'Dope Don't Sell Itself,' but 2 Chainz's Rapping Does

BY Antoine-Samuel Mauffette AlavoPublished Feb 10, 2022

2 Chainz has been a staple in the game for over a decade, and with his latest album, Dope Don't Sell Itself, he proves that his relevance remains undeniable. His signature voice and raunchy style, matched with his expert-level beat selection, allow for his versatility to shine through, while his legend status nets him refreshing featured guests who never overshadow Chainz.

Loosely narrated with scripted hustler talk, the album's 12 tracks are held together by 2 Chainz's aura and voice more so than by melodic progression. The bouncy, BeatKing-produced "Pop Music" (featuring an in-form Moneybagg Yo) contrasts with the grimy "Vlad TV," yet 2 Chainz's hypnotic flow and humorous lyrical approach remain the underlying constant. "Neighbors Know My Name" will transport listeners back to the snap music era with its glitchy sounds and disjointed melody, while the same deconstructed vibe is felt on opener "Bet it Back."

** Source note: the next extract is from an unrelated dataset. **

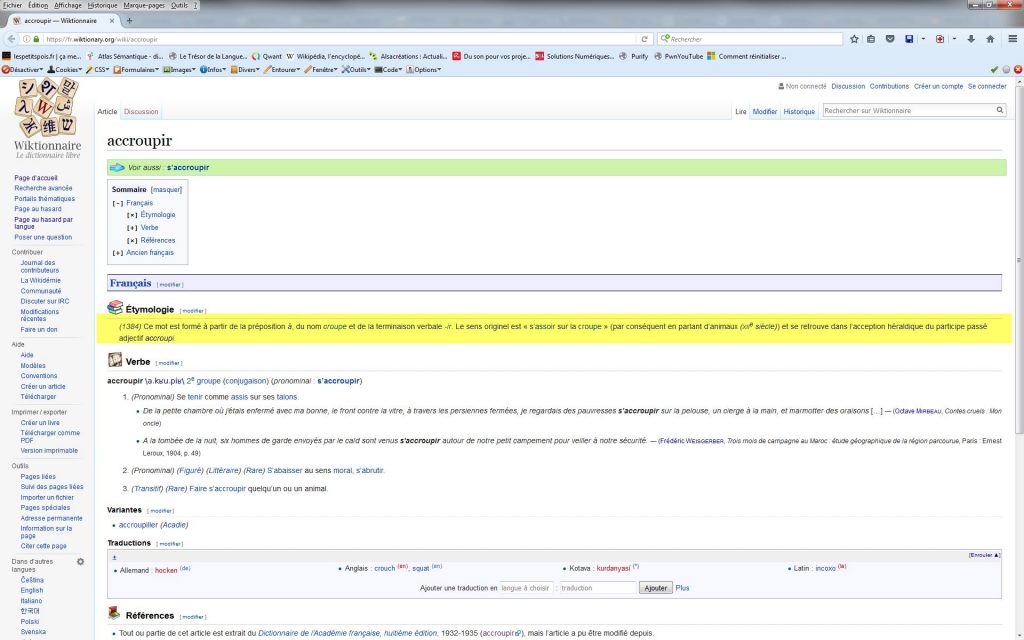Bookmark this page with the star icon
Image resolution: width=1024 pixels, height=640 pixels.
(854, 39)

Impressively, Chainz's collaborations feel sincere, a direct reflection of his consistency and the respect he has garnered throughout his years in the game. Rookie superstars 42 Dugg ("Million Dollars Worth of Game") and NBA YoungBoy ("10 Bracelets") elevate their spitting, while young OGs like Lil Baby ("Kingpen Ghostwriter") and Lil Durk ("Lost Kings"), who can be known to phone features in, go the extra mile in delivering quality verses. Unfortunately, "Outstanding" is anything but, as it offers jumbled production and an uninspired Roddy Ricch hook — a rare dud in this otherwise ironclad selection of songs.

While Dope Don't Sell Itself does not inspire immediate playback like Chainz's last outing, So Help Me God!, and doesn't contain the breakout hits of 2017's acclaimed Pretty Girls Like Trap Music, it is a testament to the rapper's longevity and his vital role in ATL's shifting scene as a gravitational figure for all to aspire to become.